[START OF Entries provided]
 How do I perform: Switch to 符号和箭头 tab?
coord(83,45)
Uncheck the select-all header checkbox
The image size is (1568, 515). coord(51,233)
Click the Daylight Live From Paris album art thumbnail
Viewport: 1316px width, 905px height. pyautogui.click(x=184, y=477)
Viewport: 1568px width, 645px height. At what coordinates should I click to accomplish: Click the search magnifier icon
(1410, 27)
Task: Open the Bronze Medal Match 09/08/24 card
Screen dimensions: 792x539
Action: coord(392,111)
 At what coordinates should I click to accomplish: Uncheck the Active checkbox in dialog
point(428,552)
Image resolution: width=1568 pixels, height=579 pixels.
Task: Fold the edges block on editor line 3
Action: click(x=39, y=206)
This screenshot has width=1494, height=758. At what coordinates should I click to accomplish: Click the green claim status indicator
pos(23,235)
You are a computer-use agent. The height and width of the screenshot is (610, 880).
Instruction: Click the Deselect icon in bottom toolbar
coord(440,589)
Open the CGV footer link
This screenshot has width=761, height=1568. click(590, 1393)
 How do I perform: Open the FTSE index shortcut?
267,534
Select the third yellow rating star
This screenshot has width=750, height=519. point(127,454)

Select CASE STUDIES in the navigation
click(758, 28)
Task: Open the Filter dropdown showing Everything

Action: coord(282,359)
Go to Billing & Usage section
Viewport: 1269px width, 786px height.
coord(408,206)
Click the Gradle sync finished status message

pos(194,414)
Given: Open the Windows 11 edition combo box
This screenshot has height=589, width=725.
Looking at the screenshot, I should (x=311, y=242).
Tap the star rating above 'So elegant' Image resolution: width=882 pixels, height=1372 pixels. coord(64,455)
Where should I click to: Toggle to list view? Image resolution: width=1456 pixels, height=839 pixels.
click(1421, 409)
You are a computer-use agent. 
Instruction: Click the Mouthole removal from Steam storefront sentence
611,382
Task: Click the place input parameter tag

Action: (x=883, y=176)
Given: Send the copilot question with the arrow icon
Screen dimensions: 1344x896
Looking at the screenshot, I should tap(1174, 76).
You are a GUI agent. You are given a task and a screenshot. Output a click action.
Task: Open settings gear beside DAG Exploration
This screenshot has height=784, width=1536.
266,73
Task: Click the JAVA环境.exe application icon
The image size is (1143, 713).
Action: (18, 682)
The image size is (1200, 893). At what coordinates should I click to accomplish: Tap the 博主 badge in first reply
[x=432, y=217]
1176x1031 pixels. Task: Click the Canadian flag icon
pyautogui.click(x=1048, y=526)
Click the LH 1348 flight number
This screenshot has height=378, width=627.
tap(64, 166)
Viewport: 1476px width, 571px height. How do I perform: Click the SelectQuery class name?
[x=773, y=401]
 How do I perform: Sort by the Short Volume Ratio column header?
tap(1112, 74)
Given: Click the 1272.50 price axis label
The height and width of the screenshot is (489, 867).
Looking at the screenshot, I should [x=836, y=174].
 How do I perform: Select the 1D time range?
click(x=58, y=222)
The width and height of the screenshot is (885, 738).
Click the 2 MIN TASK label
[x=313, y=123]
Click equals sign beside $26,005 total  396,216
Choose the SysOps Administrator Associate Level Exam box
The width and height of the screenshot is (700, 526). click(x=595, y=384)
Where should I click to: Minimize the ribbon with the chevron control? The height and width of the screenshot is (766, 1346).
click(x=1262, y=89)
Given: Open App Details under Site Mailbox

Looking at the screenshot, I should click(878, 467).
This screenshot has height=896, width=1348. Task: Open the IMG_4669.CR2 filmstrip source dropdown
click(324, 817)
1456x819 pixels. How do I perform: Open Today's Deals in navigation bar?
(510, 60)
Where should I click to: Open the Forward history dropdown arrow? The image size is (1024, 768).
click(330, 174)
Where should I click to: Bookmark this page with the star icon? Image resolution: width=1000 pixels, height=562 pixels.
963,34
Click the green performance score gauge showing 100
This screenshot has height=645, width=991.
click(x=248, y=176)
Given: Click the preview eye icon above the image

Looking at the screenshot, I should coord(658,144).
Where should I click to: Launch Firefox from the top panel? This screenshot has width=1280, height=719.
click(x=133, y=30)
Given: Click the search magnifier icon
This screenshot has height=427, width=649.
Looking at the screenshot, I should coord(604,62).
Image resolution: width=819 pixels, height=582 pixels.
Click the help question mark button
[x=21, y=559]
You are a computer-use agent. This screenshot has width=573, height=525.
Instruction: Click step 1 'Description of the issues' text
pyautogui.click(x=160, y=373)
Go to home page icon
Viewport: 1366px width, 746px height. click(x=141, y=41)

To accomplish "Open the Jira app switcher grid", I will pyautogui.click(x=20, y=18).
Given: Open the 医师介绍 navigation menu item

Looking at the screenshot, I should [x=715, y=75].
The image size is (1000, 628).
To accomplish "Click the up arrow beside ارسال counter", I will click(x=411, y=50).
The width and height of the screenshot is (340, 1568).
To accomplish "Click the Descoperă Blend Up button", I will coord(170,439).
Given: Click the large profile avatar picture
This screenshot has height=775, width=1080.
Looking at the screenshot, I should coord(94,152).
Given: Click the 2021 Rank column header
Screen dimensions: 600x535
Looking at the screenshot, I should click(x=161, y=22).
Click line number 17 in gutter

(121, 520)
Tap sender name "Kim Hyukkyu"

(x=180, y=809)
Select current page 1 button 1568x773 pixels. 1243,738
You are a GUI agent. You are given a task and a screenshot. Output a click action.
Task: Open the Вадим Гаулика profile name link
[END OF Entries provided]
Arrange the data above as a numbered list, starting at the line containing "The image size is (1200, 893)." and continuing up to and including the line containing "tap(1112, 74)", leaving out any blank lines.

1. The image size is (1200, 893). At what coordinates should I click to accomplish: Tap the 博主 badge in first reply
2. [x=432, y=217]
3. 1176x1031 pixels. Task: Click the Canadian flag icon
4. pyautogui.click(x=1048, y=526)
5. Click the LH 1348 flight number
6. This screenshot has height=378, width=627.
7. tap(64, 166)
8. Viewport: 1476px width, 571px height. How do I perform: Click the SelectQuery class name?
9. [x=773, y=401]
10.  How do I perform: Sort by the Short Volume Ratio column header?
11. tap(1112, 74)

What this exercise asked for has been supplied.